本発明の第一の側面の一実施態様では、工程(a)で得られた発現ベクターが、天然に生じる病原性非識別tRNAシンテターゼのtRNA基質をコードする遺伝子配列をまた含む。
本発明の第一の側面の他の実施態様では、哺乳動物細胞は、天然に生じる病原性非識別tRNAシンテターゼのtRNA基質をコードする遺伝子配列を含む第二発現ベクターを使用して工程(b)において形質転換される。
【0016】
本発明の発明者等は、病原性非識別tRNAシンテターゼとそのtRNA基質をコードする遺伝子の同時発現が双方の遺伝子を発現する細胞において毒性を誘導する上記非識別tRNAシンテターゼの能力を増加させうることを見いだした。

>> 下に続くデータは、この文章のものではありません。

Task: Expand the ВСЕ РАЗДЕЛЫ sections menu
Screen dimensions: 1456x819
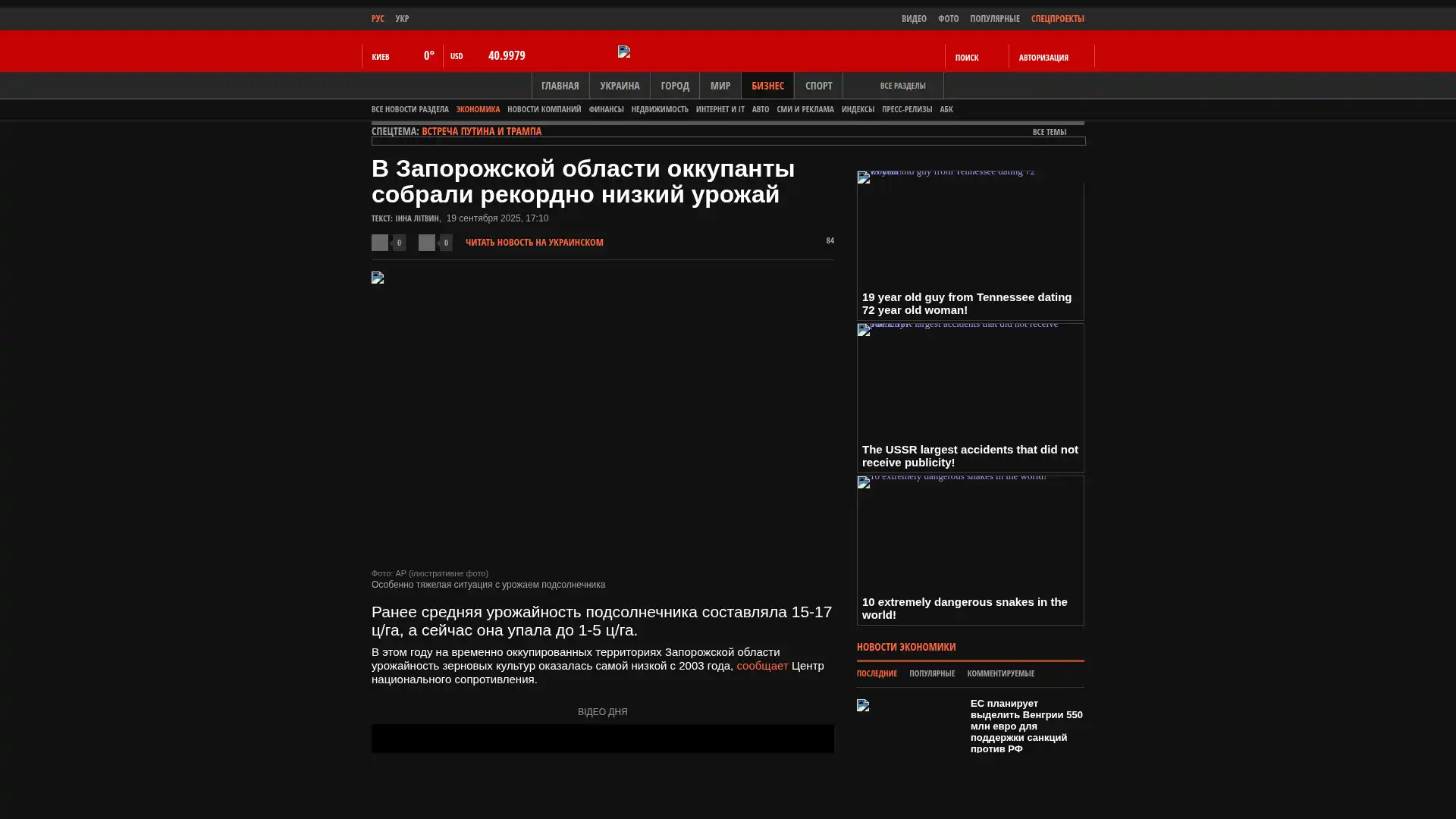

天然に生じる病原性非識別tRNAシンテターゼのtRNA基質をコードする遺伝子配列は好適なデータベース(例えば、3種の異なった単離体由来のピロリ菌全ゲノム配列はGenebank参照番号NC_000915.1、NC_008086.1、及びNC_000921.1として見出すことができる)から入手できる。
【0017】
本発明の一実施態様では、天然に生じる病原性非識別tRNAシンテターゼはGlu−tRNAシンテターゼ及びAsp−tRNAシンテターゼからなる群から選択される。
アミノアシル−tRNAシンテターゼのなかで、グルタミル−及びグルタミニル−tRNAシンテターゼ(それぞれGluRS及びGlnRS)及びアスパルチル−及びアスパラギニル−tRNAシンテターゼ(それぞれAspRS及びAsnRS)はそれぞれ配列的及び進化的に関連している(Brown, J. R.等, "Gene descent, duplication, and horizontal transfer in the evolution of glutamyl- and glutaminyl-tRNA synthetases", J. Mol. Evol. 1998, vol. 49, p.485-495;Hong, K. W.等, "Retracing the evolution of amino acid specificity in glutaminyl-tRNA synthetase", FEBS Lett, 1999,. vol. 434, p. 149-154を参照)。
【0018】
真核生物(eukarya)及びある種の細菌では、GlnRS及びGluRS(GluRS−D)がそれぞれ高度に特異的なtRNAアミノアシル化反応を触媒する。GluRS−DはGluでtRNAGln はミスアシル化せず、GlnRSはGlnではtRNAGluをミスアシル化しない。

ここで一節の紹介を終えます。